Dan Rajkumar – Founder & MD, rebuildingsociety
Dan explained what rebuildingsociety.com is doing with Open Banking. Rebuildingsociety launched in 2012 and is a P2P lender that matches SMEs requiring loans with individuals who are looking to invest their money for a higher than average return (usually around 15%). Rebuildingsociety holds uninvested money in its client account and calculates what share and proportion of the client account investors hold.
Dan is working towards a vision of ‘Just in time investing’, which will enable the almost immediate movement of fund between an individual’s savings account and the client account, via a pre-authorisation, meaning they can avoid missing out on interest that is lost while money sits in the client account.
“Open banking has the potential for a paradigm shift for how fund manager access funds deployed in investments.” – Dan Rajkumar
On to the Q&A:
Q: How far along are we compared with other countries?
Adam – there’s been a lot of scaremongering with regards to Open Banking. OB to this point has been really successful and won’t stop at banking; open finance, open data, open life. Australia, Mexico and Latin America all have success stories, Nigeria too has also used OB to some success.
Q: The reason Open Banking was introduced to make banks work harder for their customers. How hard are banks working to keep their customers?
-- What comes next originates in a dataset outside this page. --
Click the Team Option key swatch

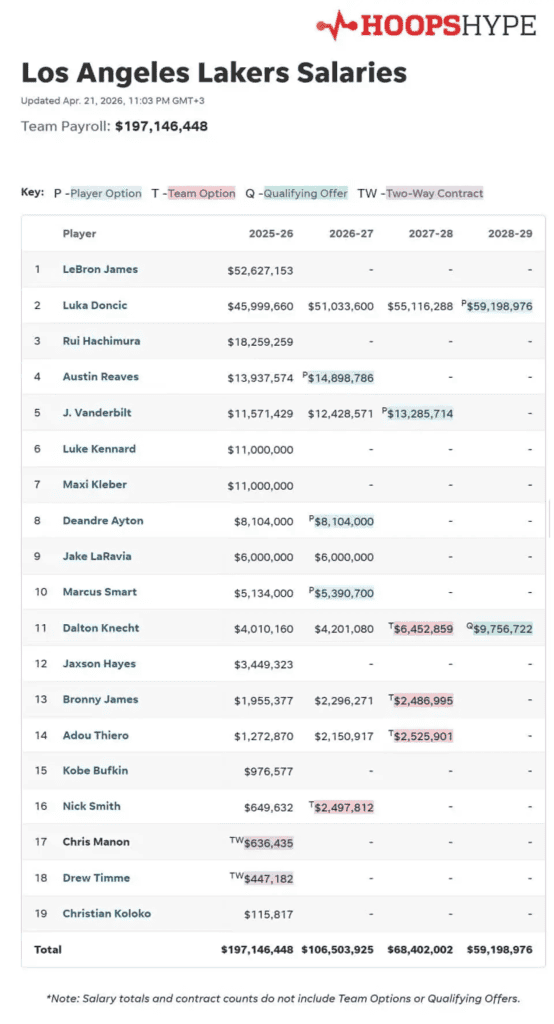(202, 193)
Emma – inherently customers don’t want to change their bank account every 3 months. Open Banking allows banks to deliver the experience necessary, the banks have had a very short timescale to deliver this and I think they’re doing really well.
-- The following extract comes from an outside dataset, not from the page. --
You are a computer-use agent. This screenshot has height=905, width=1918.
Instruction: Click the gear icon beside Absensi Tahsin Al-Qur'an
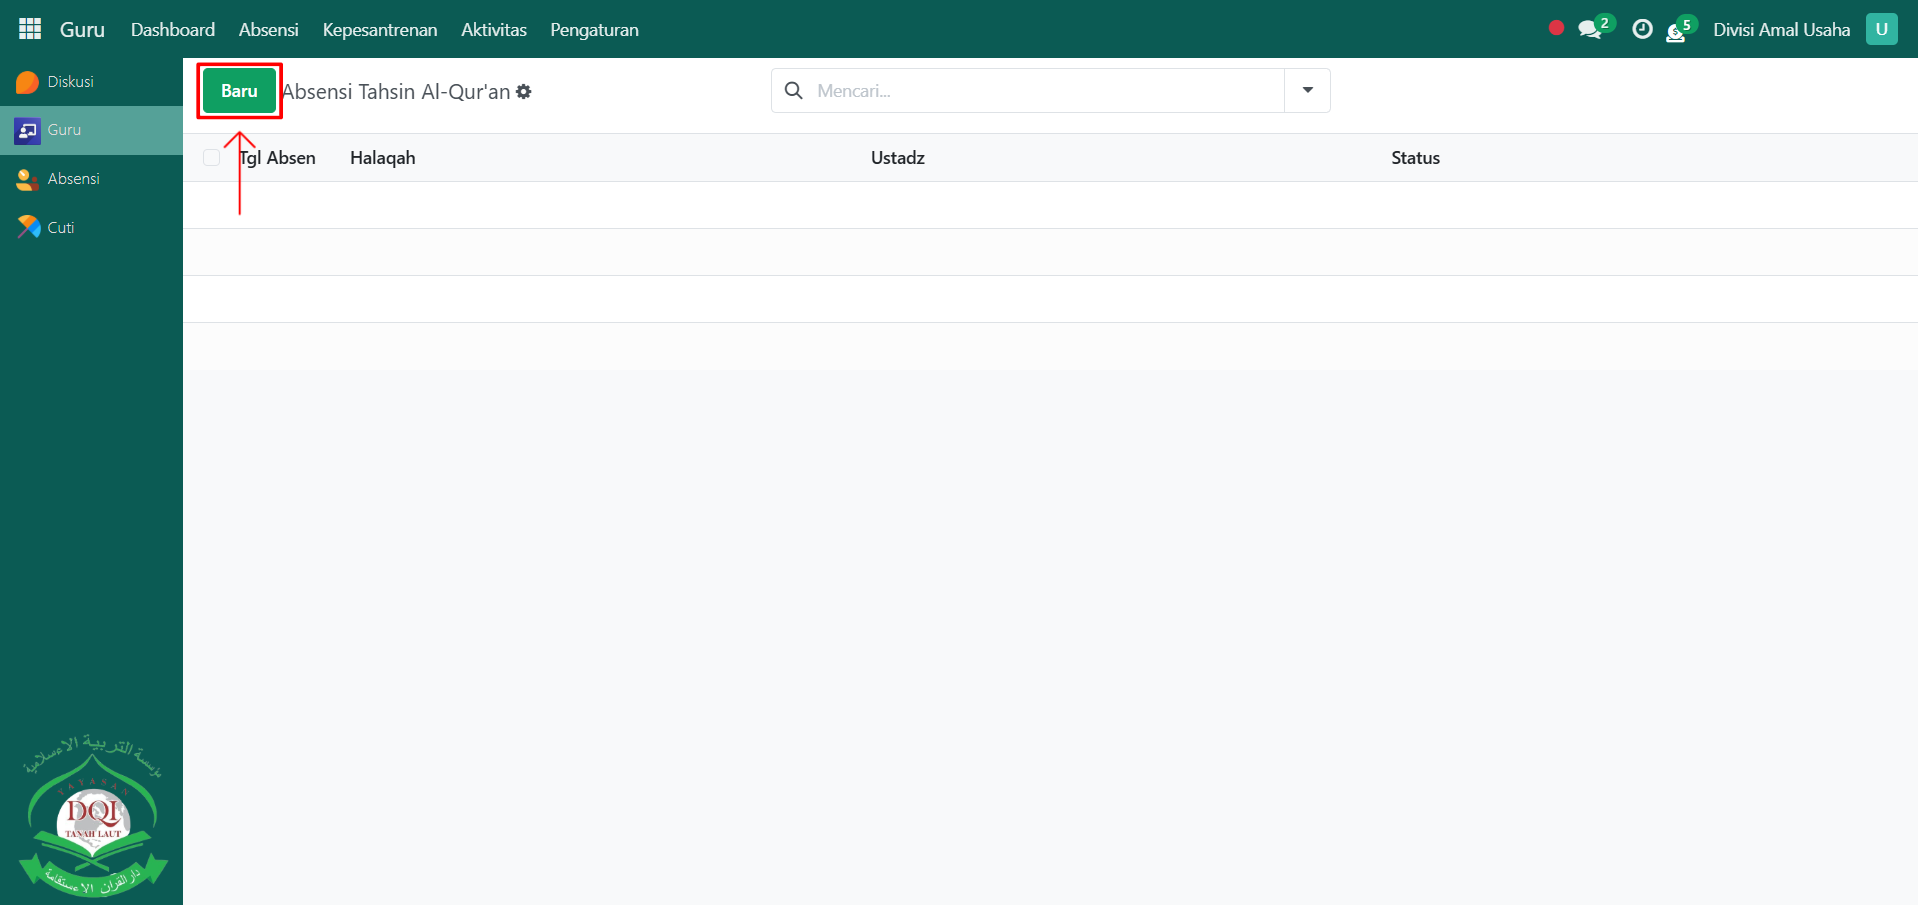click(x=524, y=92)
David – for security I use my heritage bank, for innovation I use a challenger
Adam – the TSB data breach saw less than 2% customers change banks
Robin – one CMA9 bank has 2000 people working on APIs.
Q: SCA is a hurdle on the customer journey; huge effort and capital have gone into solve a problem that’s been created by the regulator to solve a problem that doesn’t exist (people wanting to leave), perhaps this solves the financial inclusion issue instead, have you seen evidence of financial inclusion happening?
Emma – absolutely yes, the CMA9 bank we have mentioned has stood up with us on this one
Luke – the rules have created a platform and an environment in which these things can happen
Q: Are there any examples of propositions outside of credit or lending that are helping customers with access to financial services?
Robin – Open Banking is the enabler but it’s down to the banks to deliver the services
Emma – Open banking is not set up to help the un-banked
Julian – for those who can’t get accounts, there’s brands like Arro Money and U Account which cater for the so called unbanked, and also there’s also The Change Account which is a bank account includes a number of budgeting tools to help people manage their money
Luke – when are we going to see the Pensions providers open their data up? I think the banks are helping people with access to services, e.g. money box and affordability on lending decisions.
David – I’m going to contradict that, I think they’ve been really bad. Everything my son hears from his bank is credit/debt focussed, nothing about saving money, his bank is awful at encouraging him to save, they’re really good at encouraging him to get into debt.
Q: Are we seeing much acquisition as a result of Open Banking?
Robin – I’m seeing more partnerships as a result, this doesn’t mean that in 12-18 months there might be more offers on the table.
Julian – There are not many examples of banks acquiring FinTechs in general, as the valuation multiples on these firms are so high.